Von Kabine zu Kabine. Eine der zentralen Regeln lautet und soll von TrainerInnen offen ausgesprochen werden: Ab dem Betreten der Kabine bis zum Umziehen und dem Verlassen der Kabine nach dem Spiel „gehören“ die Spielerinnen der TrainerIn. Es gibt in dieser Zeit keinen Kontakt der Eltern mit ihren Töchtern, Anweisungen und die Betreuung kommt allein vom TrainerInnen-Team. Übrigens ist die Zeit des Umziehens nach dem Spiel ein schöner Moment, in dem sich TrainerInnen und Eltern draußen vor der Kabine über das Spiel austauschen können.
Viel Kommunikation. Erklären Sie den Eltern regelmäßig ihre Ausbildungsidee und erläutern sie besonders markante Entscheidungen. Kein Elternteil erwartet Perfektion von einer TrainerIn, Fehler einzuräumen stärkt die Bindung zwischen Eltern und TrainerInnen. Im Gegenzug sollen TrainerInnen auch richtige Entscheidungen gegenüber Eltern hervorheben.
Was sollen Eltern beitragen?
Vertrauen zeigen. Eltern sollen den TrainerInnen ihrer Töchter Vertrauen schenken. Eltern sollen TrainerInnen gleichzeitig nach den Gründen für Entscheidungen fragen, um diese besser zu verstehen. Das gilt gerade auch bei Verletzungen. Erfahrene TrainerInnen lassen heranwachsende Spielerinnen niemals mit Schmerz oder mit nicht auskurierten Verletzungen spielen. Eltern sollen den TrainerInnen in diesen Entscheidungen vertrauen.
Aktiv Unterstützung anbieten. Eltern sollen TrainerInnen von sich aus ihre Unterstützung anbieten. Nicht immer muss sie gleich angenommen werden, aber das Signal der Eltern hilft den TrainerInnen. Denn Eltern sollen verstehen, dass TrainerInnen pro Woche mindestens zehn Stunden mit der Betreuung der Spielerinnen und des Teams verbringen, meistens un- oder geringfügig bezahlt. Da müssen Eltern helfen, damit es den Spielerinnen gutgeht.

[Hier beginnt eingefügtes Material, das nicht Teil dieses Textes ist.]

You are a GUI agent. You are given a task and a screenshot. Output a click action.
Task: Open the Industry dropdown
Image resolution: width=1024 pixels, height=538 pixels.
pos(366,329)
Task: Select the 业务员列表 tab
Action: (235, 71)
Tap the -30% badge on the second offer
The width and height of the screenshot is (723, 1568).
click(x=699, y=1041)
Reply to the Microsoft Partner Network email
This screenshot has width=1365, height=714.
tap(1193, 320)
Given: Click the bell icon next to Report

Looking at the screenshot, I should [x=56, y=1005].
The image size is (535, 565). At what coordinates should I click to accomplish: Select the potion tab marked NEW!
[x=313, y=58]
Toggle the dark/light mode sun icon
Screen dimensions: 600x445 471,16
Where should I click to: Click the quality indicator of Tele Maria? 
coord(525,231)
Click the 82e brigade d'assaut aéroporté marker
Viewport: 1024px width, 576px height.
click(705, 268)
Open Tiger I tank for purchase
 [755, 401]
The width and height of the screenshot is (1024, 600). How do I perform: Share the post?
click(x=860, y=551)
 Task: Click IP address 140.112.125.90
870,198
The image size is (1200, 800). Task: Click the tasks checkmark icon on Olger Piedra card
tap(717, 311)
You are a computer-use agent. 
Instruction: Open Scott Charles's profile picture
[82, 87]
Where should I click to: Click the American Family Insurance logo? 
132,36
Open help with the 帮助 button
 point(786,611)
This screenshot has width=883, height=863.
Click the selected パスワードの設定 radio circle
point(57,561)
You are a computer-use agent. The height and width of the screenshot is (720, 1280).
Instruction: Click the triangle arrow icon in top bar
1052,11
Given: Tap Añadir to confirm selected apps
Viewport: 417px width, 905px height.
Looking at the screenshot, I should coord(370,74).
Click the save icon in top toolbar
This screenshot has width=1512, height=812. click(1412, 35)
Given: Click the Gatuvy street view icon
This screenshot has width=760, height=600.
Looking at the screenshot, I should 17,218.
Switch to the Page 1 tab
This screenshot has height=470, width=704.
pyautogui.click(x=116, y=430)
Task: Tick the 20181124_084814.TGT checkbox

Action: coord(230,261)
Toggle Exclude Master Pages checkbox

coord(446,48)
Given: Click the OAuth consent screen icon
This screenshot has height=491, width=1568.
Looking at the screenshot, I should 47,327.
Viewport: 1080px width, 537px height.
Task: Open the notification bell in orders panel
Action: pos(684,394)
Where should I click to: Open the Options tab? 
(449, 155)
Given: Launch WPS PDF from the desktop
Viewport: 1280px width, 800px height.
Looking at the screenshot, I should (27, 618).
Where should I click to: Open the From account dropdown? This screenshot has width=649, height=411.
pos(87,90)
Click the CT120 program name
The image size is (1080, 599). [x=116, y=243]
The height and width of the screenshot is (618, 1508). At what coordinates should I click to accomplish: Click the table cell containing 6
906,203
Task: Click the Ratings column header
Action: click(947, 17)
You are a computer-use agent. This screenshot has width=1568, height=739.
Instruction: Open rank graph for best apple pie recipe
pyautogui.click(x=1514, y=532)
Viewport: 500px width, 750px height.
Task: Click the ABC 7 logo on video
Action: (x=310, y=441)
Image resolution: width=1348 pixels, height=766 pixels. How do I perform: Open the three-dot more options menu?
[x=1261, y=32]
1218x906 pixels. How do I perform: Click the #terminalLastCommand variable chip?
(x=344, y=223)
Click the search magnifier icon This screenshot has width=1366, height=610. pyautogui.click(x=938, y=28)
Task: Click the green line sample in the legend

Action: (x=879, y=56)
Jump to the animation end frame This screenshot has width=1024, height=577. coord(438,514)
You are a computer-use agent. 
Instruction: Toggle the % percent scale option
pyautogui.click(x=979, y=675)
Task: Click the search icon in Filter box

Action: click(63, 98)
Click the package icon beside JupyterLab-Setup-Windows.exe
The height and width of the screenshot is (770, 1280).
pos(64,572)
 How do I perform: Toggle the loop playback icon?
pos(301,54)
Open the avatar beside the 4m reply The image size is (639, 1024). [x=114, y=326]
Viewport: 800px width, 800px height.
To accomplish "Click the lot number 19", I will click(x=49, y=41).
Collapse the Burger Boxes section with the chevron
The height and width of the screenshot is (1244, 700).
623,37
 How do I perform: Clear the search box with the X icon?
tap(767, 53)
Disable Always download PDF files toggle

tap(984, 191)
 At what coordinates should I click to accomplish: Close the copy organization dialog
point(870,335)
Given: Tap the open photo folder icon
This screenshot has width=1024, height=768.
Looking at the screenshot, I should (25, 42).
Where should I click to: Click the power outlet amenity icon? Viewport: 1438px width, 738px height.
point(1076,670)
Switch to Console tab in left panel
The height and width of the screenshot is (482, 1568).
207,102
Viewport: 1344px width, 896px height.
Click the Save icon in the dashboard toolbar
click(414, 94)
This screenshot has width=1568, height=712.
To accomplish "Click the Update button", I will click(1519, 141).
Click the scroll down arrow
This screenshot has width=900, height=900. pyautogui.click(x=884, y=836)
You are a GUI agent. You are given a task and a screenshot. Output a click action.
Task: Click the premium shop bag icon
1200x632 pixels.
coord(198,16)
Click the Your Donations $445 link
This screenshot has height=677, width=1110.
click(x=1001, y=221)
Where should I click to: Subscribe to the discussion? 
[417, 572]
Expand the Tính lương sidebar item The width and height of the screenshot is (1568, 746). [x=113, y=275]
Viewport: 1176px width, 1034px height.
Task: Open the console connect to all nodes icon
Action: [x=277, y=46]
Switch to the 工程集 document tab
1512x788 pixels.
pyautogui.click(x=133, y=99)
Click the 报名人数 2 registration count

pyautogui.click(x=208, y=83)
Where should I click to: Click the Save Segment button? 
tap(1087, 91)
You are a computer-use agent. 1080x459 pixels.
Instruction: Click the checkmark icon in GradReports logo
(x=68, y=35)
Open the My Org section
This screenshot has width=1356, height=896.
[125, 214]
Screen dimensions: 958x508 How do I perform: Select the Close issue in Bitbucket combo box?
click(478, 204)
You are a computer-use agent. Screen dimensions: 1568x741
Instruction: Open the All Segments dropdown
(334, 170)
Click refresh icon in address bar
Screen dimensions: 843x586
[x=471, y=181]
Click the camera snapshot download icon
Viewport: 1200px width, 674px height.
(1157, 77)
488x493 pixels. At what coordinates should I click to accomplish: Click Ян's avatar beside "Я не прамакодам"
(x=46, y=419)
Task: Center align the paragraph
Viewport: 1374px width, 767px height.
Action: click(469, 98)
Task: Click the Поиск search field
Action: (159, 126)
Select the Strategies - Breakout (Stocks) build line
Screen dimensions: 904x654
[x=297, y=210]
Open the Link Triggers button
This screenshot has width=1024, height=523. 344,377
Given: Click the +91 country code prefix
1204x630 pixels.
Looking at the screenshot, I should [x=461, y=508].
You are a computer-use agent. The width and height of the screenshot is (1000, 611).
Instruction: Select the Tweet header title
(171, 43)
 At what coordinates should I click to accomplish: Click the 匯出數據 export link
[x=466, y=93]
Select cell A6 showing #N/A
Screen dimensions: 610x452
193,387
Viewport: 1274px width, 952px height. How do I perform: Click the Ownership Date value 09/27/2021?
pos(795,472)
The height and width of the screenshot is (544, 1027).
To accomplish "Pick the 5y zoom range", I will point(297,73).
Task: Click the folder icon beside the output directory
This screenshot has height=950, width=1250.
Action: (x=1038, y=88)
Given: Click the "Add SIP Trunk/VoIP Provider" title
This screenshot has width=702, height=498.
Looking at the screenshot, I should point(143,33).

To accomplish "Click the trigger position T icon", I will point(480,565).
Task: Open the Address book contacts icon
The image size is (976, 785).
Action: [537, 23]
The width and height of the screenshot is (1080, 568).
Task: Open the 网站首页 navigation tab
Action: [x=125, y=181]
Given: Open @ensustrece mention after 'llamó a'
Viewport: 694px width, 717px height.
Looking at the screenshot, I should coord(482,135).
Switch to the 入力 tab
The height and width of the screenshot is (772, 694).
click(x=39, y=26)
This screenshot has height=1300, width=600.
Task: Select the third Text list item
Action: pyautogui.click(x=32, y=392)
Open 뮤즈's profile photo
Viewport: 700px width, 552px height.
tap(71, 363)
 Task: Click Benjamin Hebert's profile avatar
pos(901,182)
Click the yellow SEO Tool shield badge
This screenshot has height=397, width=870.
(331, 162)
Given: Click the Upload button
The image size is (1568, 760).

Rechtzeitig informieren. Eltern sollen TrainerInnen über Fehlzeiten ihrer Töchter rechtzeitig informieren. Das bedeutet, nicht erst mitteilen, wenn ein Termin feststeht. Sobald Eltern um die Möglichkeit wissen, dass ihre Tochter bei einem Spiel oder Training nicht anwesend sein könnte, sollen sie dies den TrainerInnen bereits mitteilen. Planbarkeit ist im (Leistungs-) Sport unabdingbar.
Motivieren statt korrigieren. Eltern sollen verstehen, dass sich die Trainingsmethoden seit ihrer eigenen Jugend gründlich gewandelt haben. Eltern sollen also begreifen, dass sie nicht in das Trainings- und Spielkonzept der TrainerInnen eingreifen dürfen. Kommandos beim Spiel geben nur die TrainerInnen, Eltern sollen durch positive Zurufe ihre Spielerinnen motivieren.
Ehrenamt von der Tribüne bis zur Trainerbank
Gerade in ehrenamtlich geführten Vereinen – und das sind selbst im weiblichen Leistungsfußball die meisten Clubs – ist ein gutes Miteinander von TrainerInnen und Eltern eine besondere Stärke. Sie kommt den Spielerinnen zugute. Und ein gutes Miteinander fängt bei der Erkenntnis an, dass beide ihre Zeit auf dem Platz verbringen, damit es den Spielerinnen gut geht.